I have taken on those points and shown how they do not help the case.
Please have the curtesy to do the same for me.
You still haven’t responded to my recent key response towards you, Hobbes. Please do that. It was the one in which I provide a syllogism as to how you extrapolate that 2 people can leave from the premises that you already accepted about 1 person being able to leave.
On this island there are 100 blue-eyed people, 100 brown-eyed people
The logic isn’t about what is actually there. The logic merely shows how it could be done IF there were only one, or two, or three, and so on.
The logic applies to any size group over 1.
Ok, that’s your CLAIM, brother. Now, show me how it works for 1 brown eyed person. Please. Don’t claim it any more, please, little brother, just prove it. 1,2,3, go
It cannot work for any logician, unless they already know their eye colour.
It can’t work for the brown eyed. yes? Then how can it work for any of them; none of the know what their group is.
If you had to consider that case of 1 brown-eyed person that would be true. But you don’t have to consider it because there are several brown-eyed people. They can start playing the game.
In what way is the guru’s statement a clue? Why is blue-eyed group privileged? Everyone already knows that there exit blue-eyed people who are visible to the guru. Similarly, everyone already knows that there exit brown-eyed people who are visible to the guru.
Phyllo, I’ve made a response to you that you haven’t responded to yet. I’m in the middle of a different conversation with you. Please respond to that one.
I’m keeping each of my separate disagreements in order, because you all disagree for different reasons. If you want clarity, respond to the posts addressed to you. If you don’t want clarity, keep doing what you’re doing guys.
If there was merely one brown, you would have a problem, but there isn’t.
After the guru speaks and the game begins, the brown eyed people can still count 99 days just like the blues and for the same reasons. They never had the situation of having only 1 of a color. That step in the logic is merely mental. Everyone always saw more than one of each color.
Sadly the solution assumes that there are 100 of each, Sadly it also says that the logicians DO NOT KNOW the disposition of eye colour; their eyes could even be red.
Thus the solution is false.
Duplicate post
Yeah, but so what? They count 99 days and then what?
Hobbes, I’ve proved the case of 2 blue-eyed people from premises you accepted. Do you accept that proof or not? Please respond.
At 99 days, each brown eyed knows that the other brown eyed haven’t been leaving because of him. They all suddenly leave together with the blue eyed.

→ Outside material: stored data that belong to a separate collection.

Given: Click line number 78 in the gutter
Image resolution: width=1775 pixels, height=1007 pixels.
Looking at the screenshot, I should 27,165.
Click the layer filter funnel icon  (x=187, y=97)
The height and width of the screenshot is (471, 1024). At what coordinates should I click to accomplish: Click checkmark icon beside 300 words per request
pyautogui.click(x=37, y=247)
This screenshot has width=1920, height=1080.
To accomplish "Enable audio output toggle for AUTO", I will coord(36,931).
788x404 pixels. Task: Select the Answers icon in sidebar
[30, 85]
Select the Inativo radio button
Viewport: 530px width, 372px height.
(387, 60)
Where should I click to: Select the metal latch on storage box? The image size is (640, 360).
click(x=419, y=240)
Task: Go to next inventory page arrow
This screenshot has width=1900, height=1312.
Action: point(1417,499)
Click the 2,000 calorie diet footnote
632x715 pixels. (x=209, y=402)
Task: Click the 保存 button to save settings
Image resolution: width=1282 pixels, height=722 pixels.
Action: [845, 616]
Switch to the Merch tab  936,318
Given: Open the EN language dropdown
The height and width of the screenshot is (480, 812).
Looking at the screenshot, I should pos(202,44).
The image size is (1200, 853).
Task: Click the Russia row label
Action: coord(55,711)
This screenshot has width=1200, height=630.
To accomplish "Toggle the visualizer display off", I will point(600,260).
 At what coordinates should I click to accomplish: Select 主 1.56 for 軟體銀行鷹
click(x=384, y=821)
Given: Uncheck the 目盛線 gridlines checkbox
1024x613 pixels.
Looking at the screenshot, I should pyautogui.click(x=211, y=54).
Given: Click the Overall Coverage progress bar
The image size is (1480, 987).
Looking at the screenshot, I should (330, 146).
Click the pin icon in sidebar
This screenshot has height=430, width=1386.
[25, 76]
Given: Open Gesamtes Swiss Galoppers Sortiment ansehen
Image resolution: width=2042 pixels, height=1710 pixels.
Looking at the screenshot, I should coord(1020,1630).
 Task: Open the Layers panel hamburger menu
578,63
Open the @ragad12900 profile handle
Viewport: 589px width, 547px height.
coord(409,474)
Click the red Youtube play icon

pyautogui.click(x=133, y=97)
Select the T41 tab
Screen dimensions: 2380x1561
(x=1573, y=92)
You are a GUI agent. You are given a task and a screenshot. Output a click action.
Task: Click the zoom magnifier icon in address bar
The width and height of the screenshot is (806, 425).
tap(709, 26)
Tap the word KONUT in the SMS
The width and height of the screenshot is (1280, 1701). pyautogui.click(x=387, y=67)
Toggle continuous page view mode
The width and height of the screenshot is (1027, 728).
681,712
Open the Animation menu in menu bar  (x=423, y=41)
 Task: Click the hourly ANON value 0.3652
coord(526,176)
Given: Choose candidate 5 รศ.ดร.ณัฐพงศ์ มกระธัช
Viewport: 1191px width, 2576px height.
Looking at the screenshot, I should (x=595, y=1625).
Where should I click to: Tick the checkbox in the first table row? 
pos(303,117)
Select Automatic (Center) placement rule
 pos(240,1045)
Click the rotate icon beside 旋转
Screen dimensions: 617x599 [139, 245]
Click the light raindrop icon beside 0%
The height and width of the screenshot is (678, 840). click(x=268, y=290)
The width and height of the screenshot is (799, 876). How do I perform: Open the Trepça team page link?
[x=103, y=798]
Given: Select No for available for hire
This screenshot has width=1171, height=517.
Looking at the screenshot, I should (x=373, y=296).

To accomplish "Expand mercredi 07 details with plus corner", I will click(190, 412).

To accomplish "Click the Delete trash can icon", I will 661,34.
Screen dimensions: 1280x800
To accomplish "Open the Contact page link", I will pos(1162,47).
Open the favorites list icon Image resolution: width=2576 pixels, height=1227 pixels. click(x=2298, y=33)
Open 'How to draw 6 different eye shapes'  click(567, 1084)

Can you prove it James? In a similarly thorough way to what I’ve started with the blue-eyes? I don’t see the proof. I don’t see how any brown-eyed person can deduce his own color of eyes, ever, given what the guru said.
Ooppss… wait.
Actually, because the groups are actually even, even at 99 days, NO ONE can deduce and no one leaves.
Dah.
As the dispositions of the eyes could be any of the following; they cannot know which day to leave on.
G= green, B brown, b = blue, R = red (or colour unknown, could be G)
Permutations.
G=1, B=100, b=99, R=1
G=1, B=101, b=99
G-1, B=99, b=100, R=1
G=1, B=99, b=101
At the end of the allotted time, any given logician is clueless about the colour of his eyes. There is no way that he can infer his own eye colour as the above permutations will never change regardless of the time passing.
Let me explain the thought-process that goes into a brown-eyed person in various situations:
If there is 1 brown-eyed person, he sees various other people, not with brown eyes, and he doesn’t know his own eye color, could be red, could be blue (until the other blue-eyeds leave), could be green, whatever, and so he doesn’t leave, because he doesn’t know.
If there are 2 brown-eyed people, they each see 1 other brown eyed person, as well as various people with non-brown eyes. He doesn’t know his own color. Is there any information available for him to figure it out? No. Could be green, could be blue (until the other blue-eyeds leave), could be red, could be purple.
If there are 3 brown-eyed people…you get the picture.
So…you’re claiming that some deductive thought process could be used by a brown-eyed person to prove that he has brown eyes. What is it?
So you’re now changing your position to Hobbes position? Is that right? Not that you’re not allowed to – totally, if that’s what you now think – but I have some solid arguments against that that I hope you’ll be open to. Hobbes wasn’t open to them, idk why, he seems like a reasonable guy but he stopped responding to me after I proved the 2-blue case…